- Prep Time: 15 mins
- Cook Time: 25 mins
- Yield: 12
- Diet: Vegan
Description
These vegan gluten free vanilla cupcakes are fluffy and moist and so delicious. No one will guess they are both vegan and gluten-free! Topped with a velvety vanilla frosting and sprinkles.
Ingredients
Cupcakes:
- 1 and 3/4 cups (238g) Gluten-Free All-Purpose Flour*
- 1 cup (200g) White Granulated Sugar
- 1 and 1/4 tsp Baking Soda
- 1/2 tsp Salt
- 1 cup (240ml) Soy Milk (or other non-dairy milk)
- 1/2 cup (120ml) Canola Oil or Vegetable Oil
- 2 tsp Vanilla Extract
- 1 Tbsp Distilled White Vinegar
Frosting:
- 1/2 cup (112g) Vegan Butter
- 4 cups (480g) Powdered Sugar
- 2 tsp Vanilla Extract
- 2–3 Tbsp Soy Milk (or other non-dairy milk)
Decoration (Optional):
- Sprinkles
Notes
*Gluten free all-purpose flour – this should be a flour blend that is meant to replace regular flour in baking. You can really use any blend; we have tried a fair few and all have worked out great. One of our favorite blends though is Bob’s Red Mill All Purpose Baking Flour. The blend you have may contain xanthan gum or it may not, don’t worry about it either way. If your blend doesn’t contain it, there is no need to add it in.
################
In the cupcake recipe, retype the passage that opens with the words "- 1/2 cup (120ml)" and closes with "Tbsp Soy Milk (or other non-dairy milk)", keeping every character unchanged.

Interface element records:
################
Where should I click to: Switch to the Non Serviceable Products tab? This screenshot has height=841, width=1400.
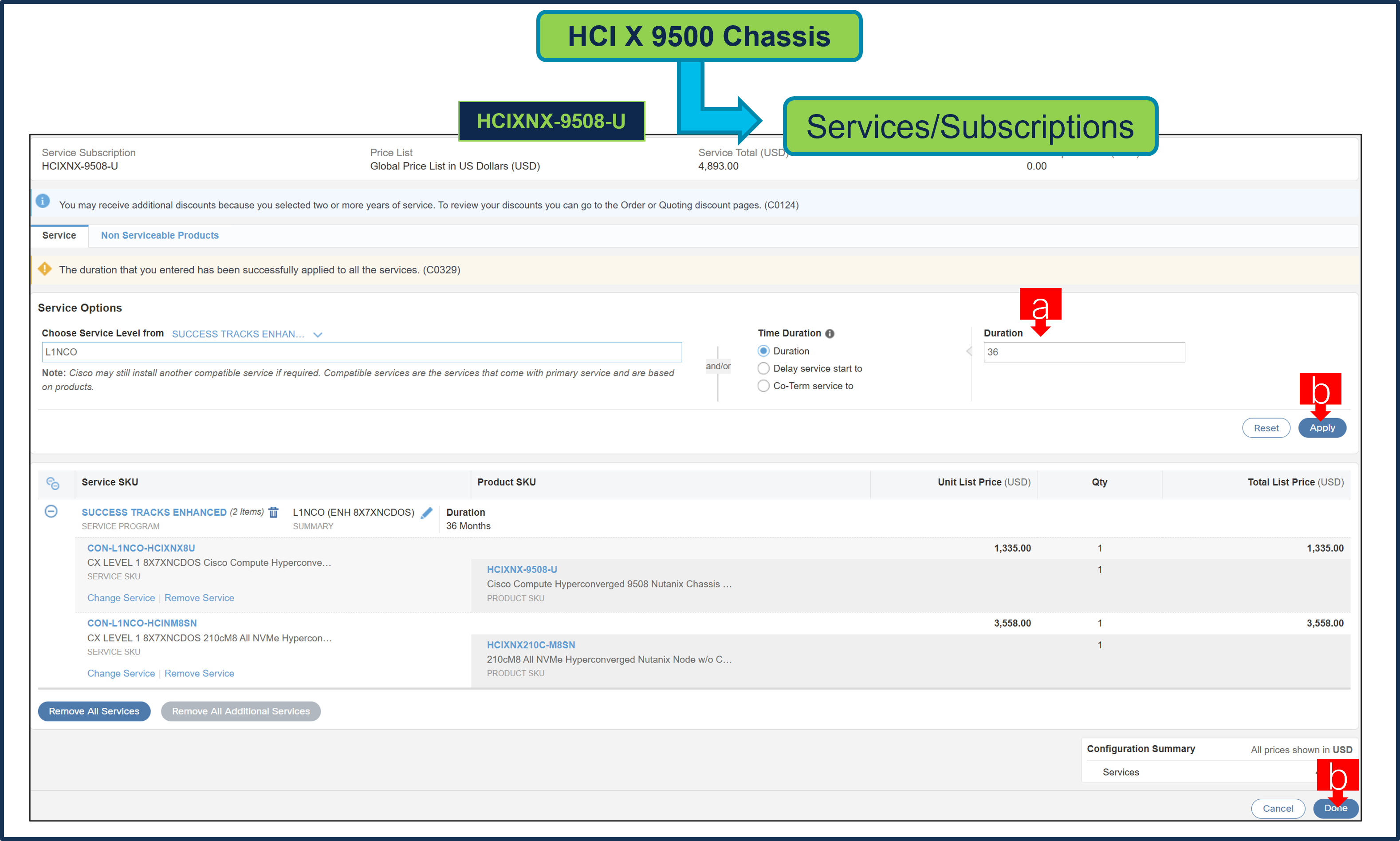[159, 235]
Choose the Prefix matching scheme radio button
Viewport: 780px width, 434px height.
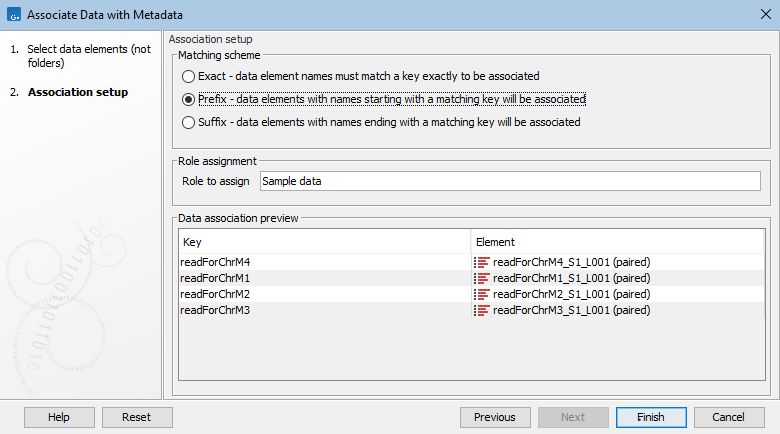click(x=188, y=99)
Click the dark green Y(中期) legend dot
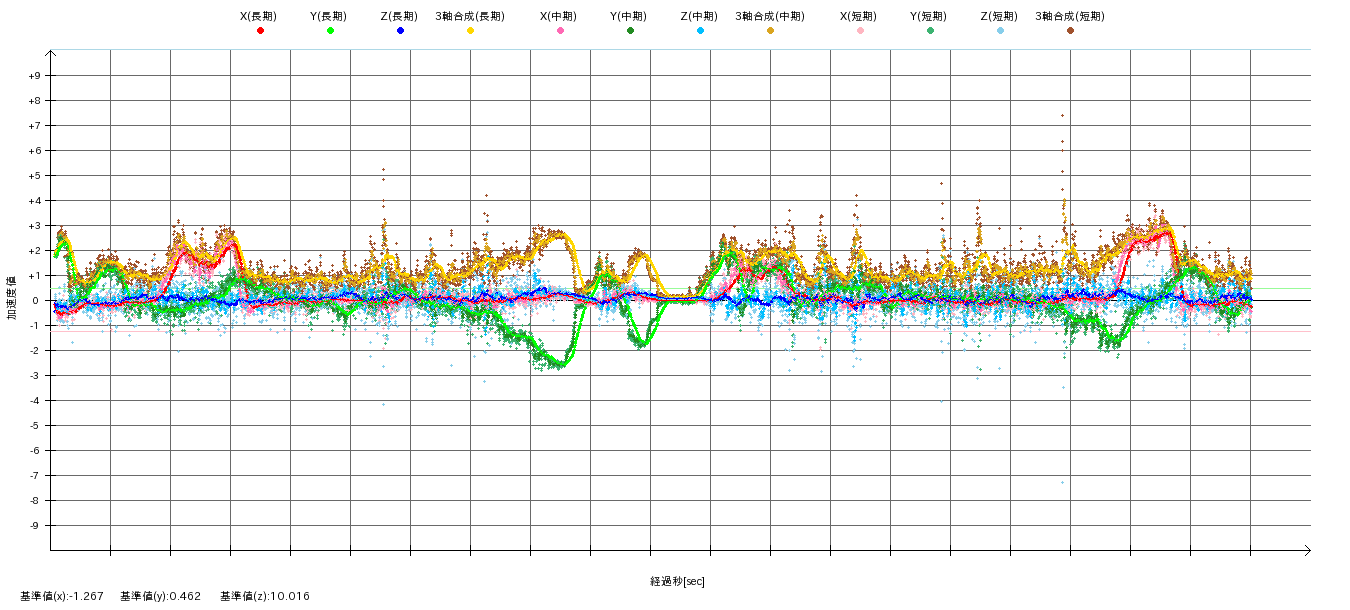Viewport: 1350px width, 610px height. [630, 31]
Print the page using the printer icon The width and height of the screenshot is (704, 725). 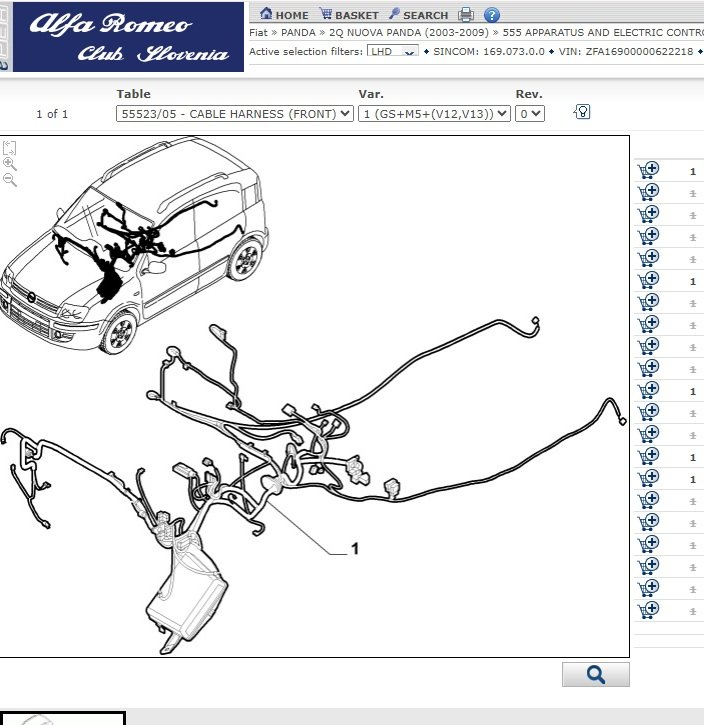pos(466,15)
################
Result of this task:
- 1/2 cup (120ml) Canola Oil or Vegetable Oil
- 2 tsp Vanilla Extract
- 1 Tbsp Distilled White Vinegar
Frosting:
- 1/2 cup (112g) Vegan Butter
- 4 cups (480g) Powdered Sugar
- 2 tsp Vanilla Extract
- 2–3 Tbsp Soy Milk (or other non-dairy milk)